O ex-governador de Goiás e candidato à Presidência da República, Ronaldo Caiado, defendeu o afastamento imediato do ministro Alexandre de Moraes, do Supremo Tribunal Federal (STF), após a divulgação de informações relacionadas à quebra de sigilo no chamado caso Master. Em uma declaração contundente, Caiado afirmou que os fatos tornariam insustentável a permanência do magistrado na Corte e cobrou uma resposta dos demais ministros do Supremo.
Segundo Caiado, a suposta relação de Moraes com Daniel Vorcaro, apontado como um dos principais envolvidos no caso, levantaria questionamentos sobre a atuação do ministro. O político afirmou ainda que Vorcaro teria causado um prejuízo superior a R$ 80 bilhões à população brasileira e classificou como grave a alegada proximidade entre os dois.
“Não tem a menor condição de continuar na frente do Supremo Tribunal Federal”, afirmou Caiado ao defender o afastamento de Moraes.
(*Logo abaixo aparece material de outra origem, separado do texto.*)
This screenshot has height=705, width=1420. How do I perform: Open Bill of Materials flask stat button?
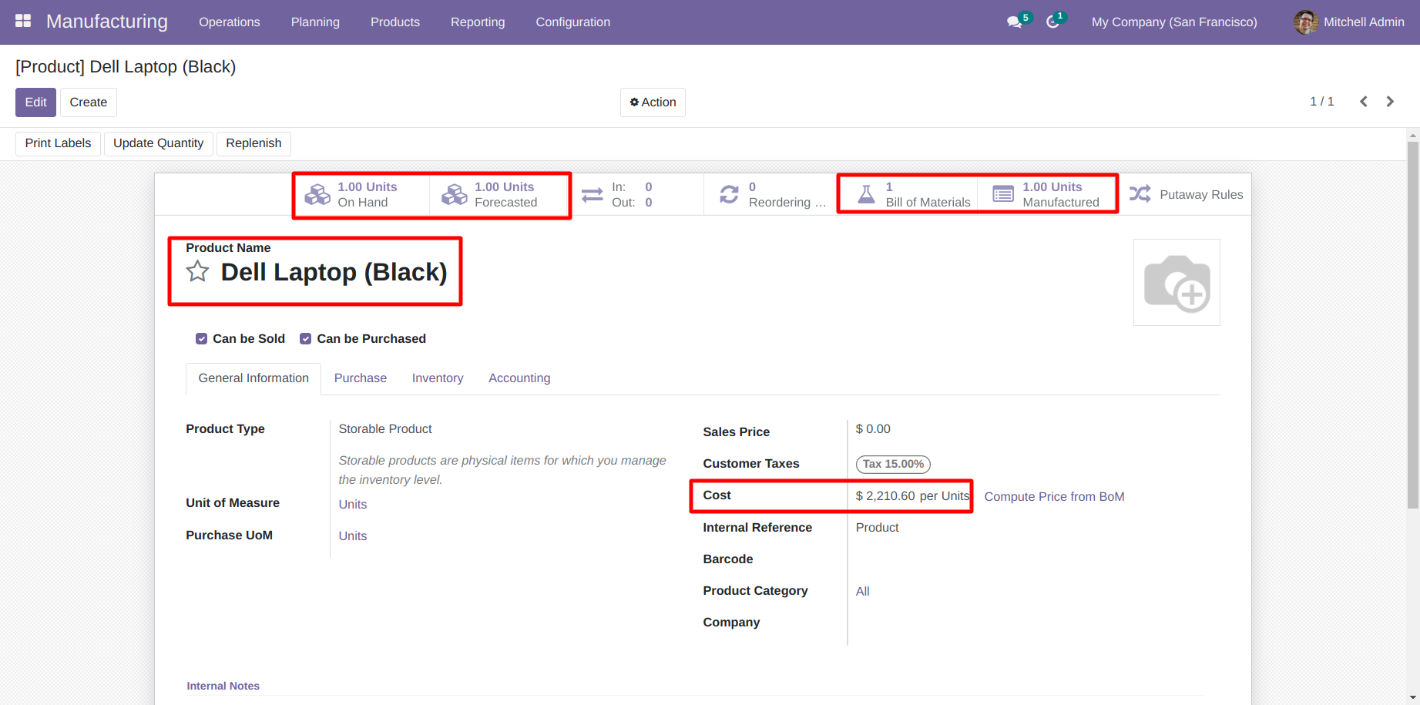pyautogui.click(x=908, y=194)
Na avaliação do candidato, o próprio STF deveria se reunir para analisar o episódio e apresentar uma resposta à sociedade. Caiado disse esperar que o ministro seja afastado da Corte diante das informações que vieram a público.
Caiado alerta para crise institucional
Além de defender a saída de Moraes, Caiado fez um alerta sobre os possíveis impactos de uma crise de confiança no Supremo Tribunal Federal. Para ele, a falta de uma resposta institucional poderia levar parte da sociedade a questionar ou até deixar de cumprir decisões judiciais da Corte.
O ex-governador classificou esse eventual cenário como um risco para a democracia brasileira e afirmou que o país poderia enfrentar um período de forte instabilidade institucional.
Caiado também criticou o que considera uma concentração excessiva de poder nas mãos do ministro Alexandre de Moraes. Segundo ele, a questão não estaria restrita ao Supremo, mas poderia atingir o equilíbrio entre os Poderes da República.
As declarações foram feitas em meio à repercussão de informações relacionadas ao caso Master. As acusações e alegações mencionadas por Caiado precisam ser confrontadas com os documentos oficiais, investigações e manifestações das partes envolvidas.